A porta-voz da entidade, Nechama Masliansky, disse à BBC Brasil que a organização atende anualmente a 10 mil indivíduos diferentes, que utilizam seus serviços em muitos casos inúmeras vezes na semana.

A pobreza persistente ainda é um problema relativamente pequeno nos EUA, e muitos acabam se encontrando nesta situação após perder o emprego ou a capacidade de trabalhar. A falta de moradias acessíveis em cidades como a capital federal empurram famílias inteiras para as ruas.

Aos 48 anos, o ex-pedreiro Edward Fischer, hoje com 60, teve um ombro deslocado em um acidente. Passou quatro anos vivendo na casa da mãe e não conseguia retornar ao trabalho – até processar o antigo empregador e conseguir verba suficiente para pagar as contas e conseguir viver no seu próprio lar.

"Já cheguei a vir neste refeitório várias vezes por semana", disse Fischer, em meio a garfadas. "Hoje, ainda venho de vez em quando."

Longo prazo

Pintura de Martin Luther King decora refeitório,
 em Washington.

Nichols escreve que em 2009 e 2010, apenas 4,8% dos pobres permaneceram nesta situação por todos os 24 meses. Mas uma das características da mais recente crise econômica são os longos períodos em que os trabalhadores passam desempregados.

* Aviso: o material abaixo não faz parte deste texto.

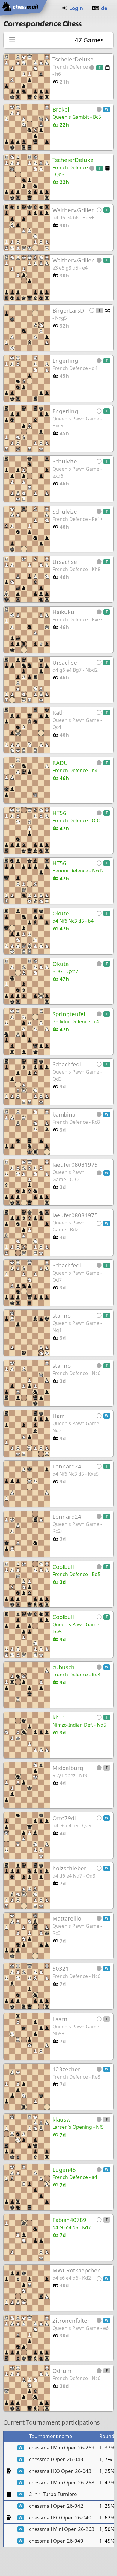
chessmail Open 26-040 (56, 2540)
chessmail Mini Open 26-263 (61, 2529)
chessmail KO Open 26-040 (60, 2517)
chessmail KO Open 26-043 (60, 2471)
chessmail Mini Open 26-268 (61, 2482)
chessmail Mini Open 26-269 (61, 2447)
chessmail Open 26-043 (56, 2459)
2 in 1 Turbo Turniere (53, 2494)
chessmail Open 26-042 (56, 2505)
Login (76, 8)
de (104, 8)
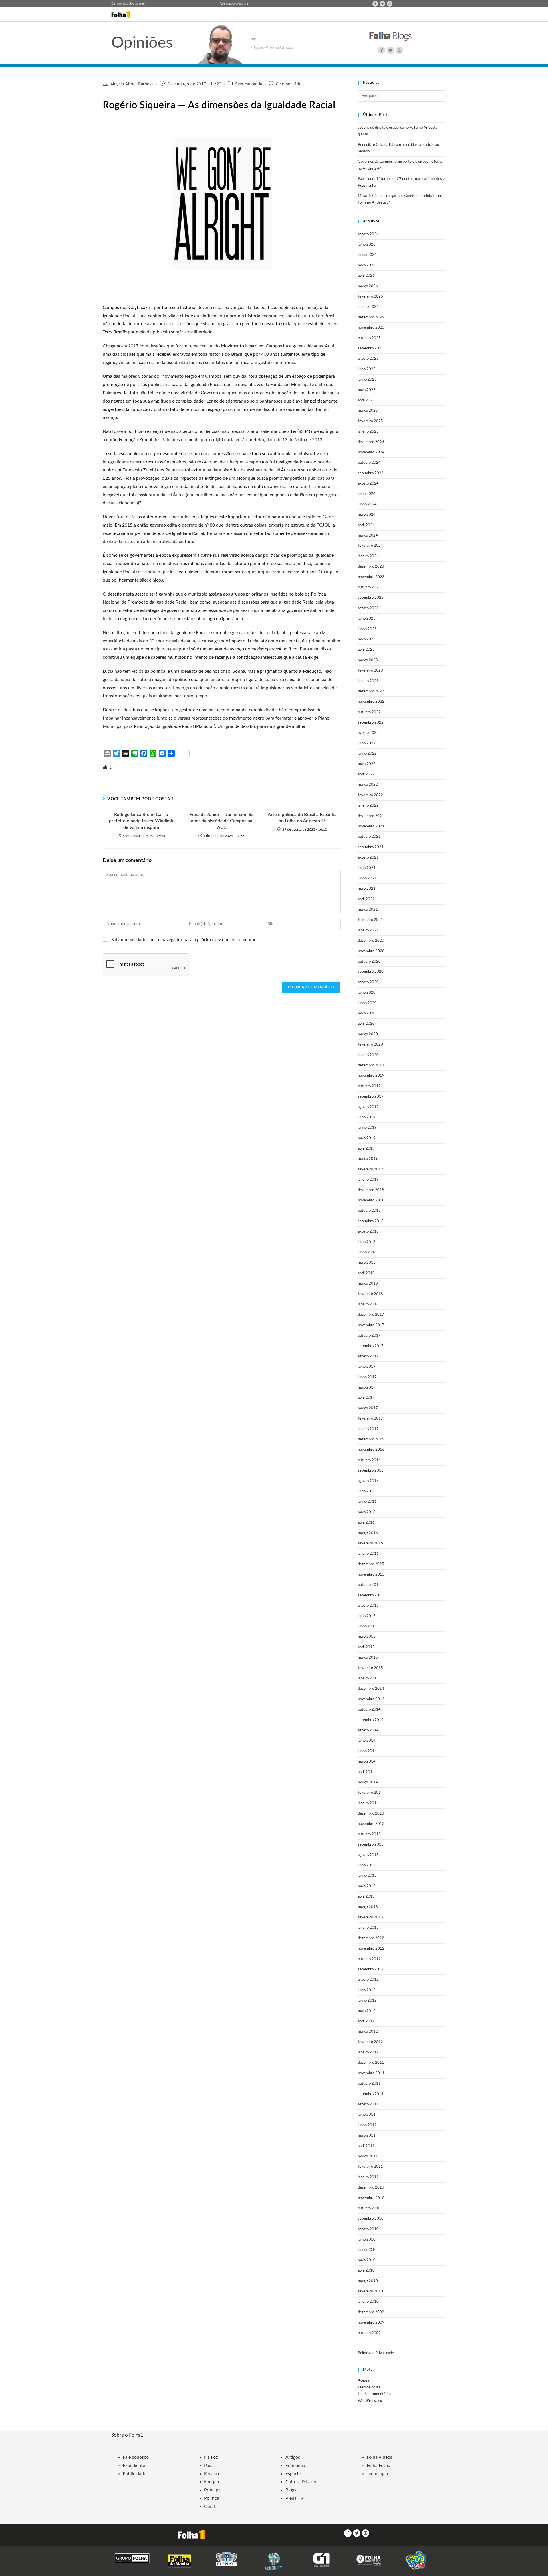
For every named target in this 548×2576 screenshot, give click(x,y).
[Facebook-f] (375, 4)
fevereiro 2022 (370, 795)
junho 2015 (367, 1626)
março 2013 (368, 1907)
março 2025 (368, 411)
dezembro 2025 (371, 317)
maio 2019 (367, 1138)
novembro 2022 (371, 702)
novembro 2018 (371, 1200)
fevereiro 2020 (370, 1044)
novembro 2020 (371, 951)
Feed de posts (369, 2387)
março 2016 (368, 1533)
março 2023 (368, 660)
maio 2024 (367, 515)
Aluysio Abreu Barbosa (132, 84)
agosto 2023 (368, 608)
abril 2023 (366, 650)
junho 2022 (367, 753)
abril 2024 (366, 525)
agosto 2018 (368, 1231)
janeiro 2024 (368, 556)
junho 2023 (367, 629)
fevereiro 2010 (370, 2291)
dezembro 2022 (371, 691)
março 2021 (368, 909)
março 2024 (368, 535)
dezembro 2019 (371, 1065)
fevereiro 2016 (370, 1543)
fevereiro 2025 (370, 421)
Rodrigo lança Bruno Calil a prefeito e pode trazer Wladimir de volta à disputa (141, 821)
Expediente (134, 2465)
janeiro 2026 (368, 307)
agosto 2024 (368, 483)
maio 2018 (367, 1263)
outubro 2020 (369, 961)
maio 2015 (367, 1637)
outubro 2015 (369, 1585)
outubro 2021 (369, 837)
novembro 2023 (371, 577)
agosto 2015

Em agosto último, 40% dos desempregados passavam mais de seis meses sem trabalho – o tempo do recebimento do seguro-desemprego regular. Nunca, desde os anos 1960, o percentual superou muito mais que 25%.

Para os especialistas, uma das consequências mais perversas desta pobreza persistente é o efeito que terá sobre as gerações futuras.

"Crianças criadas sob o espectro da pobreza são mais suscetíveis a continuar pobres, abandonar a escola, ter gravidez indesejada na adolescência e viver instabilidades no mercado de trabalho", diz outro estudo do Urban Institute.

Nos EUA, a pobreza atinge 22% das crianças – sendo que entre as crianças negras o percentual chegava a 37,4% em 2011. De certa forma, é um reflexo da pobreza entre mães solteiras chefes de família, que superava 31%.

Nichols vê nesses dados um risco à possibilidade de mobilidade social que deu início ao sonho americano.

Ele diz que, enquanto a classe média ou mesmo uma parte dos pobres ainda pode almejar a subir na pirâmide da sociedade, os 10% no chão da linha da pobreza já nascem, virtualmente, com o futuro selado de continuar sendo pobre.